We recall with pride that Nkrumah is on record as the only Ghanaian leader who died penniless, owning nothing anywhere in Ghana. Even his mother had to be relocated in one of the buildings at the Nyaniba Estates in Accra, long after his death. Nkrumah had no self-acquisitive spirit to goad him on. He is antithetical to all those who came after him and remains in our hearts as an exemplary selfless leader.

Tell me. Which of those entering politics can claim to be selfless? Even those working with Nkrumah failed the test. Komla Agbeli Gbedemah (then Finance Minister in 1961) had to flee from Nkrumah’s anger when exposed. How about Krobo Edusei and Kojo Botsio, not to mention all others who allowed their quest for material wealth to endanger Nkrumah’s agenda for Ghana?

Knowing very well the nature of the negative forces arrayed against him—and mindful of his desire to advance the cause of Ghana—Nkrumah ruled with remarkable selfless devotion. Yes, he qualifies in the political lexicon as a dictator, but his was a dictator guided by reasons other than what has motivated others in our own country or elsewhere.

Nkrumah’s dictatorship wasn’t for self-acquisition or self-aggrandizement, regardless of the accolade for him as the “Showboy of Africa” or “Nkrumah never dies”. I have been told how he was adored by many, especially women of the CPP wing who spread their cloth for him to walk on wherever he appeared on the political landscape. They did so, not because they were turning their “buttocks” into baits (as happened under Kutu Acheampong—“Fa wo to be gye Golf”) but because they knew what the Great Osagyefo meant to Ghana. And Nkrumah himself gave clear indications of what he could do for the country. And he did it too, deriving no material benefit therefrom.

Is this the man to be dismissed so petulantly as “an opportunist”? What in Nkrumah’s life projected him as an opportunist to be so insulted today by Ayikwei Otoo? And to imagine him saying that he would personally lead the campaign to divest Nkrumah of all the honour done him? How vicious can’t these NPP people be?

We must point it out to these NPP latter-day saints (whom I derisively have written off as the Pharisees of Ghanaian politics) that their Nkrumah-loathing will add more woes to what has been buffeting them since they lost the 2008 elections.
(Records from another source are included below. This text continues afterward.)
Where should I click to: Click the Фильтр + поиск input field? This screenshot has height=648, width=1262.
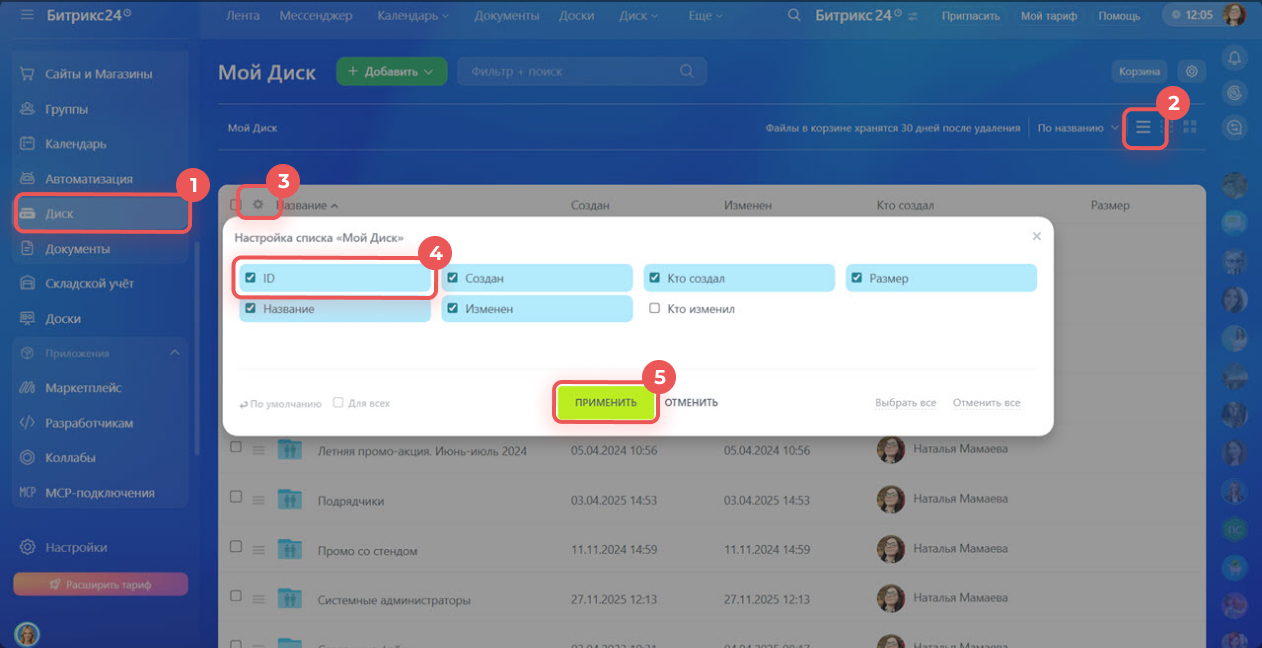[x=570, y=71]
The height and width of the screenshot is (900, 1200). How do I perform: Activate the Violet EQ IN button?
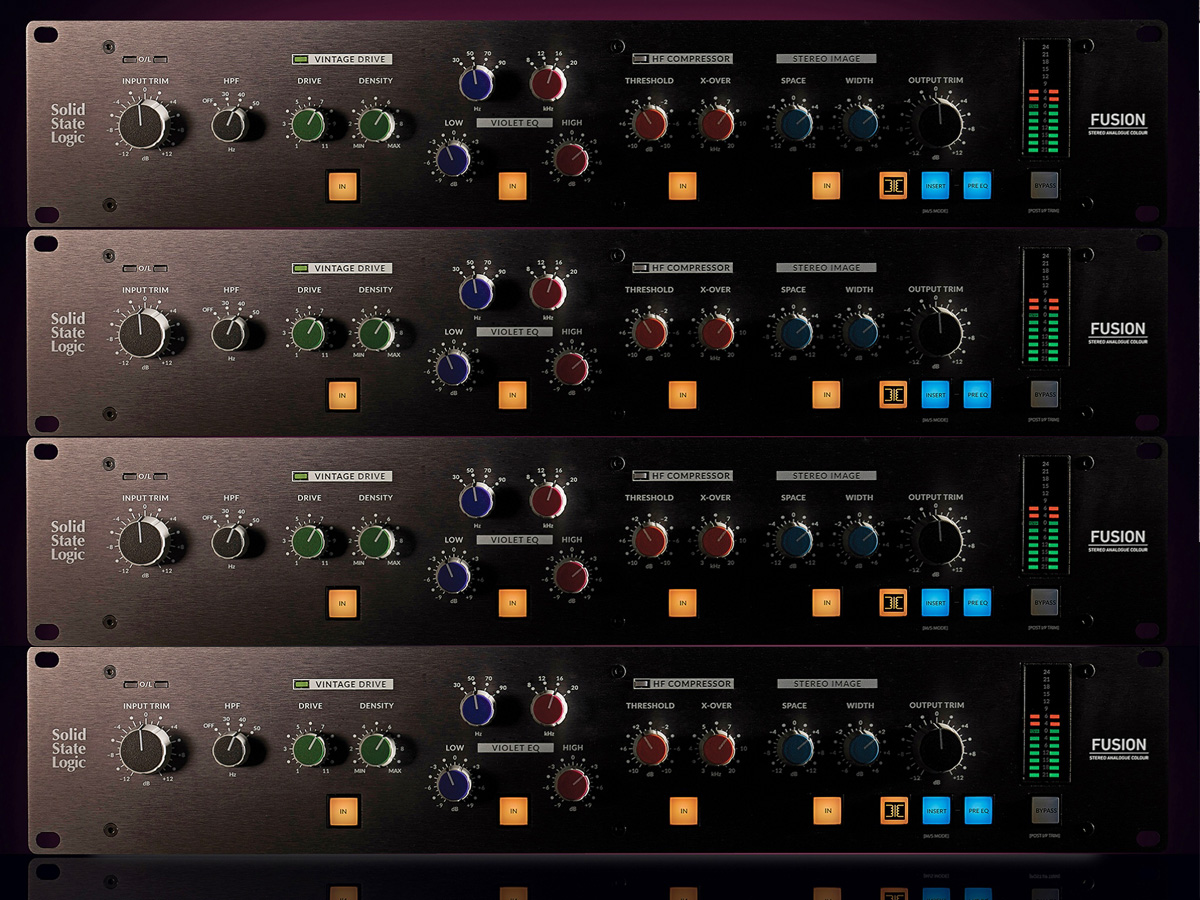coord(512,185)
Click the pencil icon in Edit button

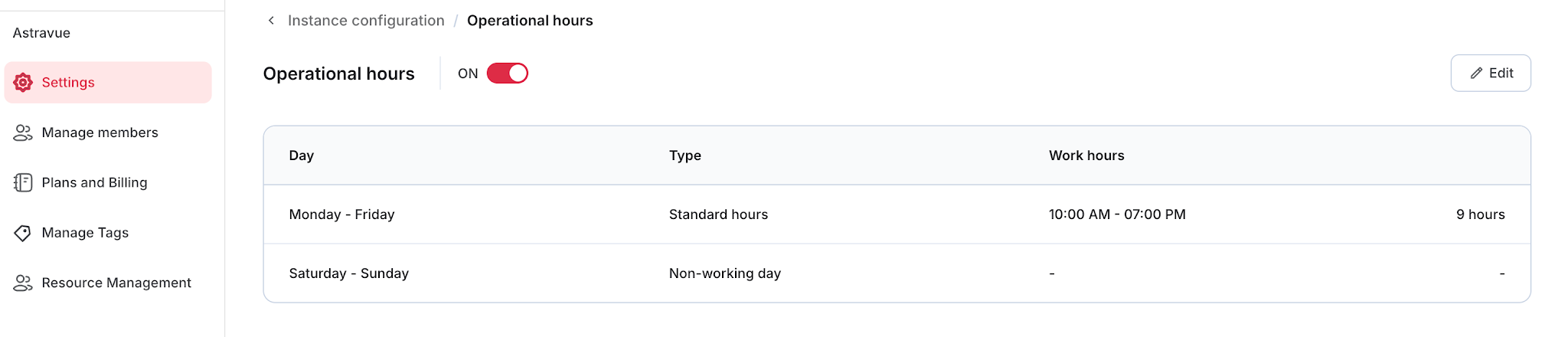(1476, 74)
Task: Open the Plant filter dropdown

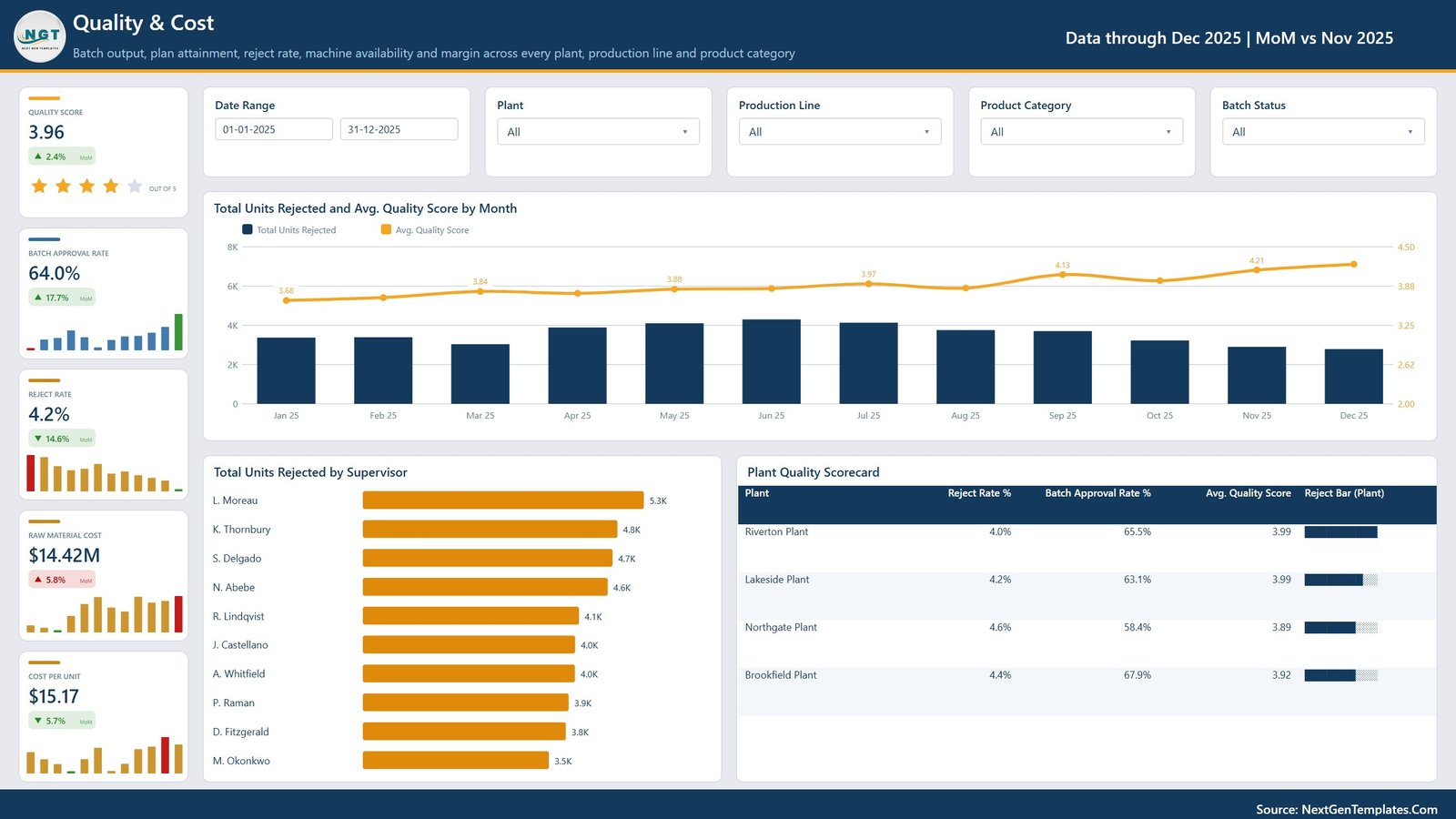Action: pyautogui.click(x=598, y=132)
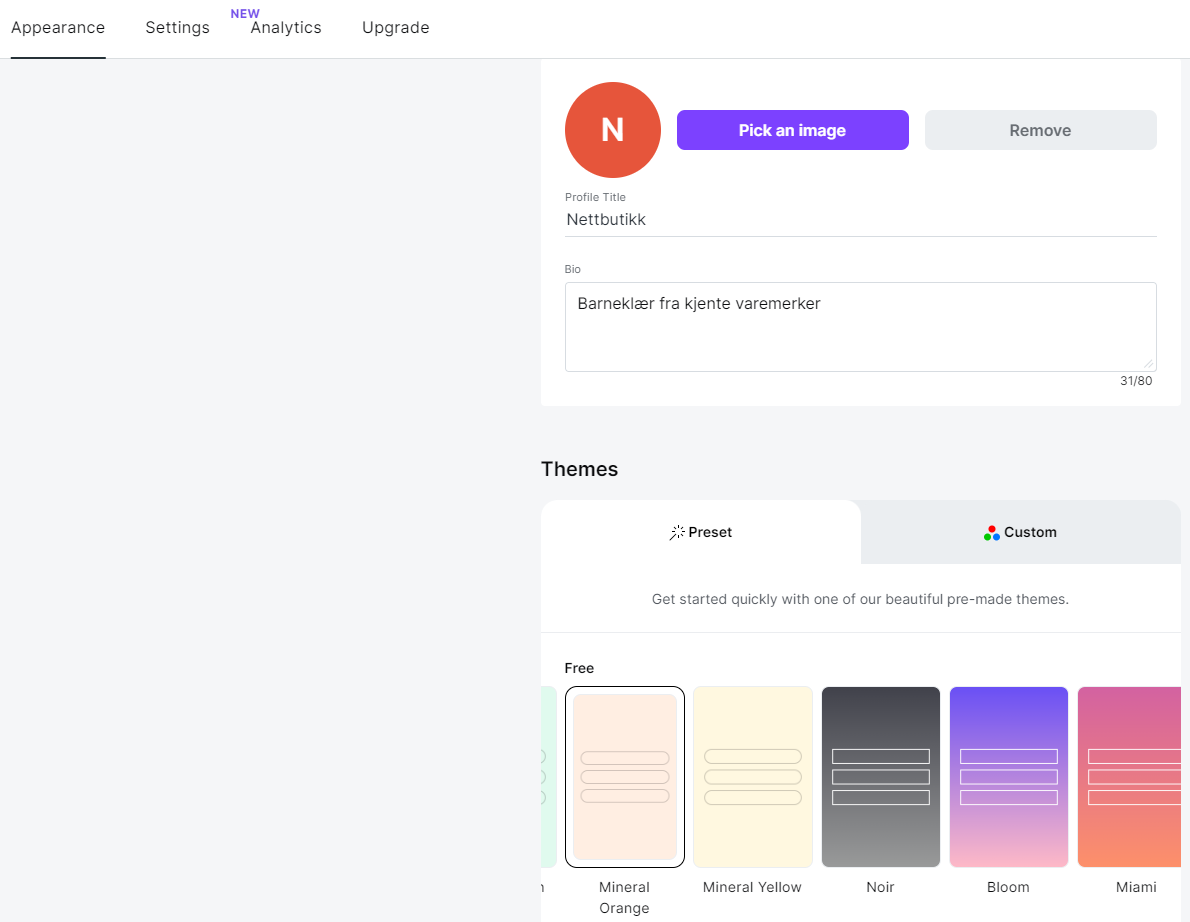The image size is (1190, 922).
Task: Open the Analytics tab
Action: click(286, 28)
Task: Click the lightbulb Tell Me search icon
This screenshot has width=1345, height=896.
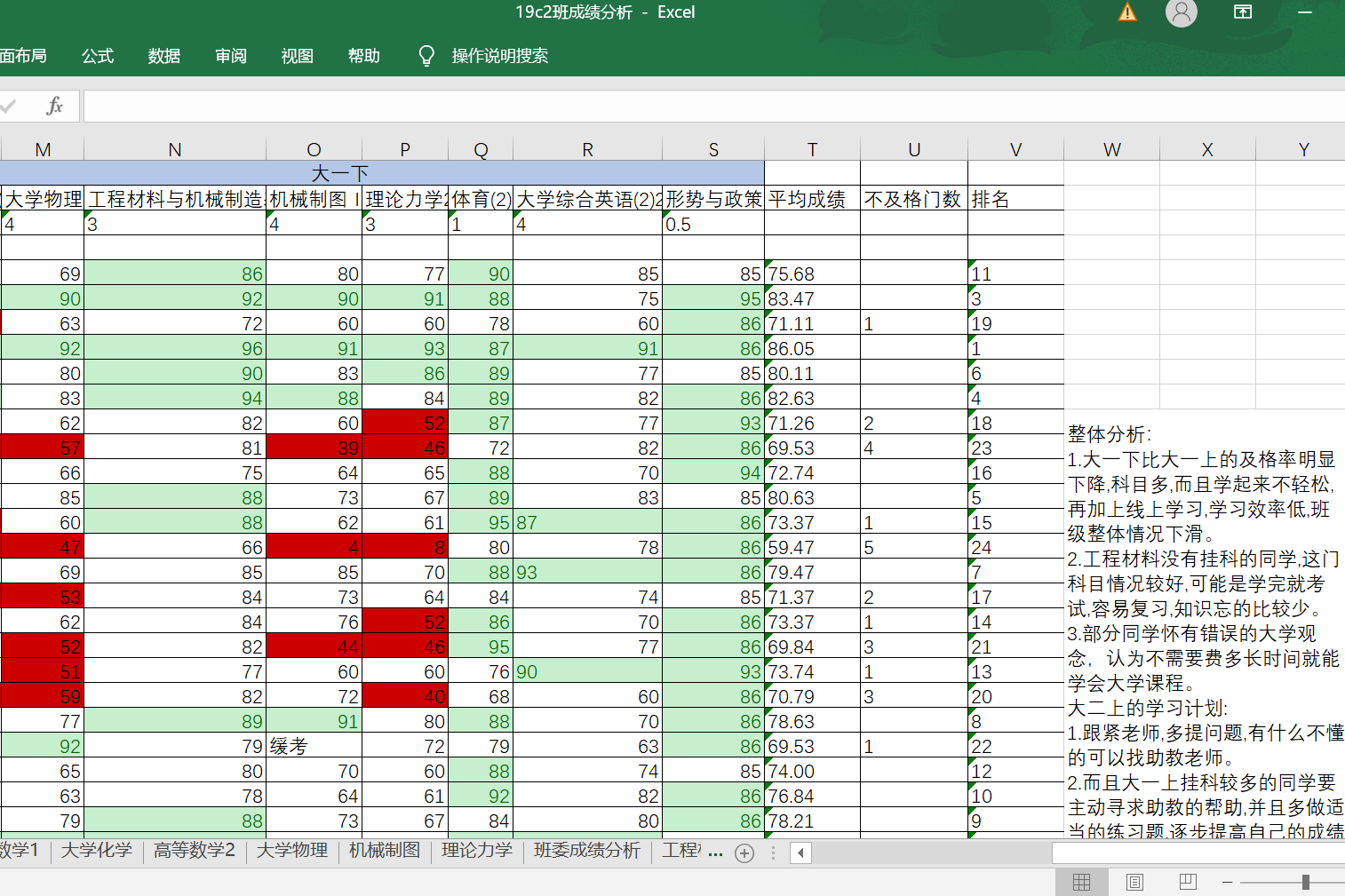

What they have begun doing is nothing strange. Their forebears did it to him and passed the baton on to them. They did it to Jerry Rawlings when he was in power and carried it further when he left office. They did it to Dr. Hilla Limann and Prof. Mills. It is their penchant and I don’t expect it to change.

Their tunnel-vision capabilities won’t allow them to see anything beyond their bulbous noses. They go all out to assassinate the character of those they cannot outdo in politics and stick to their own self-righteous and self-opinionated impressions about themselves even when it is clearly written on the wall that they are out of touch with reality and can’t expect to endear themselves to the hearts of the electorate at election time or even out of season.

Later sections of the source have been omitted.